Stochastic Gradient Descent

Updated 1 December 2025

Stochastic Gradient Descent (SGD) is a fundamental stochastic optimization algorithm that iteratively updates parameters using random mini-batches for scalable machine learning.
SGD adapts to diverse regimes—convex, nonconvex, and over-parameterized—by leveraging variable learning rates and noise structures to achieve both exponential and sublinear convergence.
Advanced SGD variants employ momentum, variance reduction, and preconditioning techniques to enhance robustness, numerical stability, and generalization in deep learning applications.

Stochastic Gradient Descent (SGD) is a foundational algorithm for large-scale stochastic optimization, particularly for over-parameterized and high-dimensional models prevalent in machine learning. SGD operates by iteratively updating parameters using stochastic approximations of gradients derived from random samples or mini-batches, achieving computational and memory scalability not possible with deterministic methods. Its theoretical, methodological, and practical foundations have been generalized extensively to accommodate nonconvex landscapes, variance-structured noise, various geometric regimes, and adaptive or biased oracles.
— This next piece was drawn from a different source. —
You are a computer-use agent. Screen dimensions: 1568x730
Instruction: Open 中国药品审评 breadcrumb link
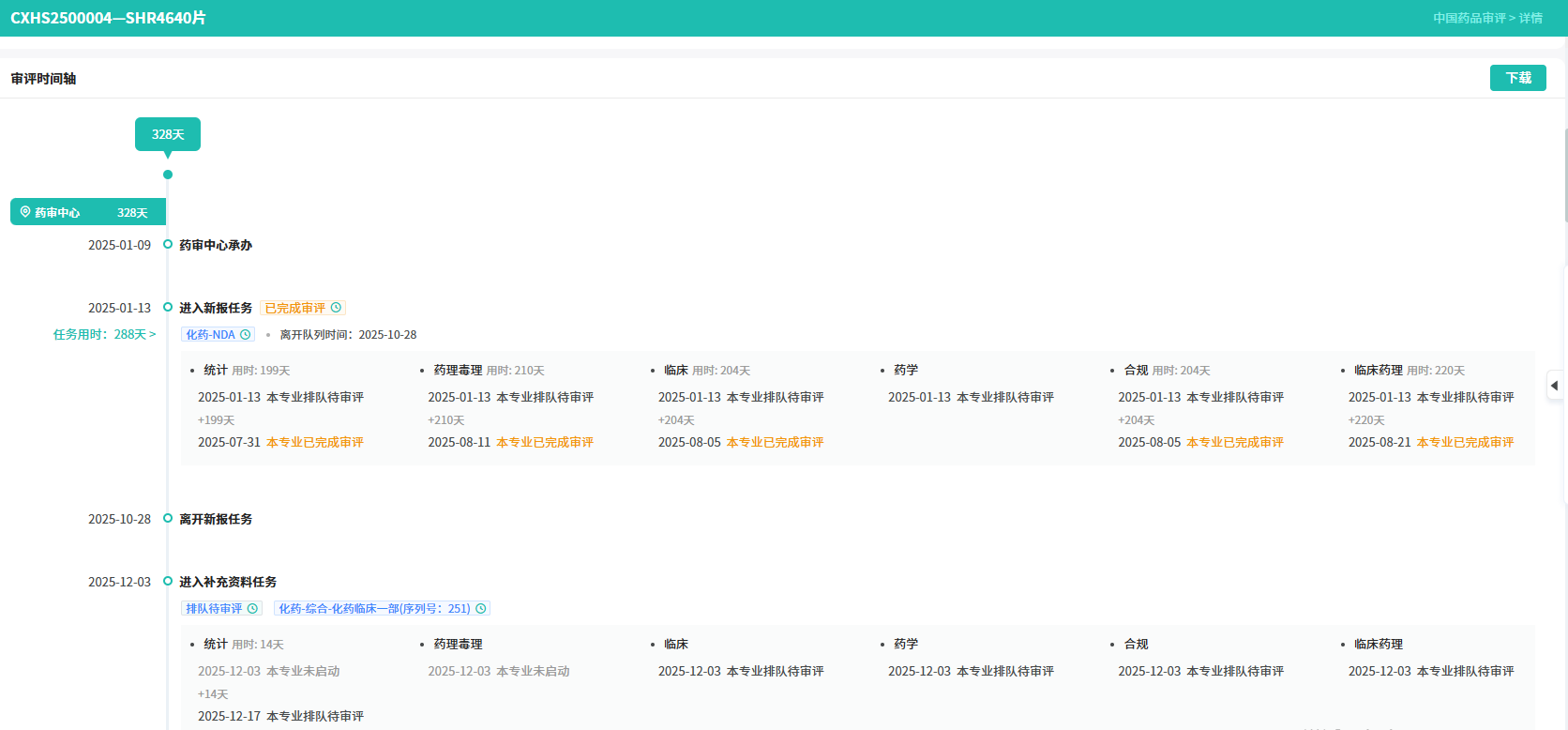click(1469, 19)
1. Algorithmic Formulation and Noise Structure

Let $f \colon \mathbb{R}^m \to [0, \infty)$ denote an empirical risk or population loss. The canonical discrete-time SGD iteration reads

$\theta_{k+1} = \theta_k - \eta\,g(\theta_k, \xi_{k+1})$

where $\eta > 0$ is the learning rate, $\{ \xi_k \}$ is an i.i.d. sequence representing sampled data or mini-batch indices, and $g(\theta, \xi)$ is a random gradient estimator of $\nabla f(\theta)$ satisfying $\mathbb{E}_\xi[ g(\theta, \xi) ] = \nabla f(\theta)$ . Classic assumptions require a uniform variance bound: $\mathbb{E}_\xi [ \| g(\theta, \xi) - \nabla f(\theta) \|^2 ] \leq \sigma^2$ However, in over-parameterized and deep learning settings, the variance is typically loss-dependent, i.e.,

$\mathbb{E}_\xi [ \| g(\theta, \xi) - \nabla f(\theta) \|^2 ] \leq \sigma\,f(\theta)$

and the noise can be decomposed as $g(\theta, \xi) = \nabla f(\theta) + \sqrt{\sigma f(\theta)} Y_{\theta,\xi}$ for $Y_{\theta,\xi}$ satisfying certain spread-out (e.g., Gaussian) and bounded second-moment conditions (Wojtowytsch, 2021). This machine-learning-type (ML) noise results in vanishing stochasticity as the loss approaches zero, fundamentally altering both convergence analysis and optimization dynamics.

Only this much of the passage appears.